■ **REQUISITOS DO EXERCÍCIO**
[1] Nos registos, volte a escrever o trecho que começa na linha com "You are a GUI" e acaba na linha com "[x=349, y=71]". Troque "Hubs" por "Switches" e deixe tudo o resto igual.
[2] Dê seguimento ao texto sobre os nomes portugueses das aves a partir da última frase apresentada.

■ **SECÇÃO DE TEXTO**
----------
O livro contém uma proposta de nomenclatura em português da lista taxonómica completa do Comité Ornitológico Internacional (IOC). Os 10.928 nomes de aves sugeridos por Paulo Paixão foram incorporados este ano no dicionário Priberam e na Infopédia da Porto Editora, assim como na versão multilingue do IOC e no dicionário multilingue Avionary. “O dicionário [galego] Estraviz vai fazer o mesmo”, garantiu Paulo Paixão ao PÚBLICO. O volume publicado em 2021, que pode ser consultado ou descarregado gratuitamente online, tem sido regularmente actualizado no blogue pessoal do autor, o Passarada.

Contactada pelo PÚBLICO, a Porto Editora explicou que a plataforma tem procurado integrar, ao longo dos últimos 19 anos, vocábulos de diferentes áreas do saber. Esta é uma das vantagens da digitalização: um dicionário em papel dificilmente abarcava estas palavras que não são de utilização corrente, mas a Infopedia.pt permite uma actualização permanente (acompanhando os avanços científicos e linguísticos) e a incorporação de contributos de especialistas, como foi o caso do ornitólogo Paulo Paixão”, lê-se numa nota enviada ao jornal.
----------
■ **DADOS REGISTADOS**
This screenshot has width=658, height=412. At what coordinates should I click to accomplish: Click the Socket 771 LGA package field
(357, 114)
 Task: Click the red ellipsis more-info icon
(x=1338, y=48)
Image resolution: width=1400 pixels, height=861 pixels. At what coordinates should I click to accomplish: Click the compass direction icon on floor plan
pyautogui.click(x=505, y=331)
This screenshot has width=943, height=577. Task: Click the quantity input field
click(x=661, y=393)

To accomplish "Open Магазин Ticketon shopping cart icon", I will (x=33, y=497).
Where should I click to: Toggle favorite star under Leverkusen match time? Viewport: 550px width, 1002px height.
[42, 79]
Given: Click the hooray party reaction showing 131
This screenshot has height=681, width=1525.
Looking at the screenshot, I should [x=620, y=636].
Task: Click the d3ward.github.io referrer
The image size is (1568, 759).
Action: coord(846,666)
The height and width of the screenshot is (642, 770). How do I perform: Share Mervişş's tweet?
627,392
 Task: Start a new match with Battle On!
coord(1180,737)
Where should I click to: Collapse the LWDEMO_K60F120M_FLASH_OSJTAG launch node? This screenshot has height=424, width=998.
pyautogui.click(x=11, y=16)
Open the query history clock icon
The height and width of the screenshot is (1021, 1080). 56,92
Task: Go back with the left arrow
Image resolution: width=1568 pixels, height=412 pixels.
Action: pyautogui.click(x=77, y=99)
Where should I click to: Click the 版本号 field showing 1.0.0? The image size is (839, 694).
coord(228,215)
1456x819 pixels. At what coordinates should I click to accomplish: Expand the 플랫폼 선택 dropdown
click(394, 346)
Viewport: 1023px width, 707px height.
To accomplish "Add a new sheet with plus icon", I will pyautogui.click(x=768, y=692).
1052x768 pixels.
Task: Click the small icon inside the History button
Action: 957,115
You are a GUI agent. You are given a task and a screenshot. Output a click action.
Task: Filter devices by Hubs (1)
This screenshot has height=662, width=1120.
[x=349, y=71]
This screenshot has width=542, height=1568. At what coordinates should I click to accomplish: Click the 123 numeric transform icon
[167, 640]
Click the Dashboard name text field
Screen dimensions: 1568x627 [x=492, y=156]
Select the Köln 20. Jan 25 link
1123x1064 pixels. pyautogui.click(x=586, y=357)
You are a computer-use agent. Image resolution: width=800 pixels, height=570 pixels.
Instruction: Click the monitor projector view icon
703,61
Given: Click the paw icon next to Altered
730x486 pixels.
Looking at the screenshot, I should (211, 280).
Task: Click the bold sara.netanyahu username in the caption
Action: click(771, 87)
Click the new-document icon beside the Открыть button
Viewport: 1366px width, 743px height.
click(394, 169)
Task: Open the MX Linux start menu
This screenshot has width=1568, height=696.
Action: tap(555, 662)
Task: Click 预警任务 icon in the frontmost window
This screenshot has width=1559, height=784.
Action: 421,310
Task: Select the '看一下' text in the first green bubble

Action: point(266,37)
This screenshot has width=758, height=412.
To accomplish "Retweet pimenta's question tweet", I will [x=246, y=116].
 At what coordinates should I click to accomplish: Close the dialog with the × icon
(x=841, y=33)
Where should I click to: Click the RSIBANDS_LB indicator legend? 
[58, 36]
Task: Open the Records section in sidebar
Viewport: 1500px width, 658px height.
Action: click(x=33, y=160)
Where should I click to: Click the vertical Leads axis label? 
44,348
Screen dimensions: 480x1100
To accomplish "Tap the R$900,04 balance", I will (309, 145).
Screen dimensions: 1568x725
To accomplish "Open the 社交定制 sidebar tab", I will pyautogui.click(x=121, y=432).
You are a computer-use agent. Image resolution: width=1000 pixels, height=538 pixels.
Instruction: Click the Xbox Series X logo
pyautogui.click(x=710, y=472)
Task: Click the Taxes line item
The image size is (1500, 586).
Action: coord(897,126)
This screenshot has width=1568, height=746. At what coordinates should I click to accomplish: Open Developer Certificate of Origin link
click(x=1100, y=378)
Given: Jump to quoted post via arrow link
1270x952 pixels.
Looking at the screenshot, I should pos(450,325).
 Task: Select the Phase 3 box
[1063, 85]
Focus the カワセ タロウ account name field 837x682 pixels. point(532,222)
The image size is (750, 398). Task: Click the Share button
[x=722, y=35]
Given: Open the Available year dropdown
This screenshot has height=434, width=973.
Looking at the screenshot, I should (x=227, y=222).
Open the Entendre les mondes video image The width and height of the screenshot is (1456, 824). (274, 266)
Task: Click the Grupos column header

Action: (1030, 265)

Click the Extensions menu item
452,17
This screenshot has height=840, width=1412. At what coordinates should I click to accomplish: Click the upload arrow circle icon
----------
■ **RESULTADOS**
[1]
You are a GUI agent. You are given a task and a screenshot. Output a click action.
Task: Filter devices by Switches (1)
This screenshot has height=662, width=1120.
[x=349, y=71]

[2]
O objectivo do livro é oferecer àqueles que se interessam por ornitologia, ou cujo trabalho implica a referência a nomes técnicos de aves em português, uma proposta de nomenclatura completa e coerente, que obedece a “critérios uniformes bem enunciados e observados”. Há quem defenda que, para o efeito, bastariam os nomes científicos, mas Paulo Paixão nota que estas designações em latim acabam por ser conhecidas apenas por especialistas. Persistia, na opinião do tradutor, a necessidade de haver uma lista uniforme de nomes vernáculos para facilitar a comunicação oral e escrita.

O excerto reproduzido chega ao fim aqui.